指の谷間の葉巻を持て余して咳をすれば、ようやく笑いを引っ込めたレイジが、僕の背中を恩着せがましくさすってくる。
「わりーわりー、冗談だって。めずらしくノッてくるからイケるかなって魔がさして」
「僕をリトマス試験紙にするんじゃない」
かすれた声で小さく言い返せば、レイジがふてぶてしく笑み、僕の耳朶にくちびるを寄せてくる。

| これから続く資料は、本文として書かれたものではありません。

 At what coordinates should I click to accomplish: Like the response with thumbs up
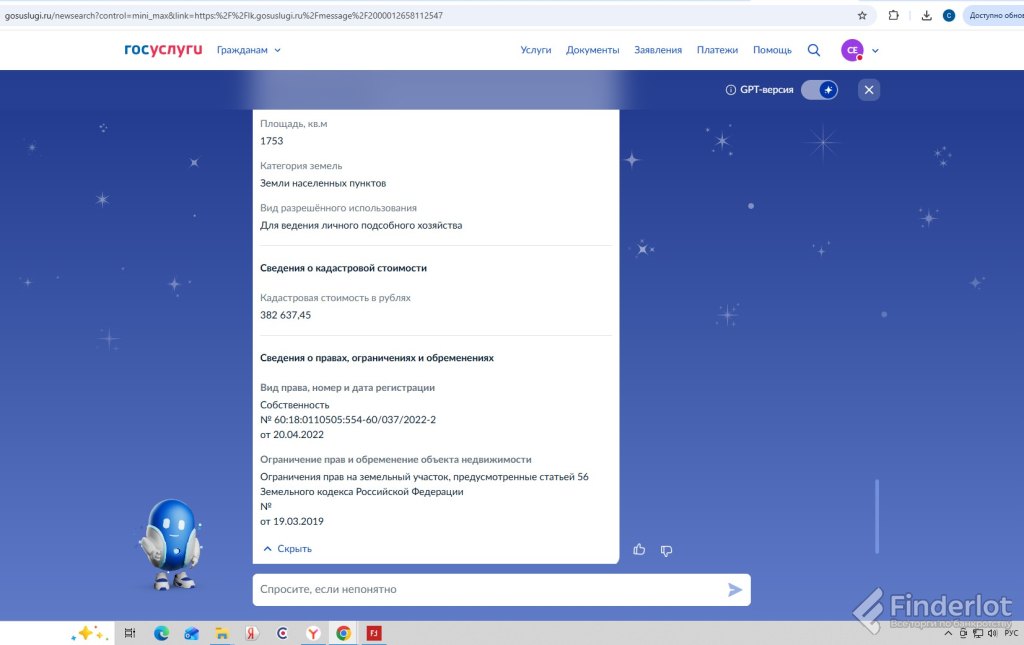639,550
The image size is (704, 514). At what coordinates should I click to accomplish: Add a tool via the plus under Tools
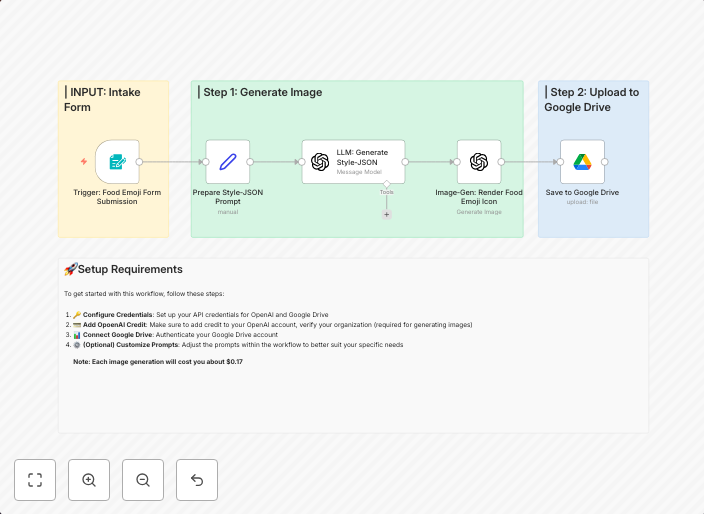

「房に帰ったらサムライにキスしてやれ、驚くぜきっと」
「葉巻同士も間接キスにカウントされるのか?」
深呼吸でやりこめれば、レイジが「さあな」と肩を竦める。
吸いさしの葉巻を持ち上げ、乾いた青空へ煙がのぼっていくのを見送り、レイジが妙にはればれと宣言。
「そうなら三角関係ハバナトライアングル完成ってな」
レイジの煙が僕に移り、僕はそれをサムライに移す。それぞれが所有権を主張するように、マーキングをほどこすように。
ならば返事は決まっている。
「君からもらった匂いを彼に付けるのだけはごめんだ」
レイジからもらった葉巻をアスファルトの地面で揉み消し、未練なく腰をあげた。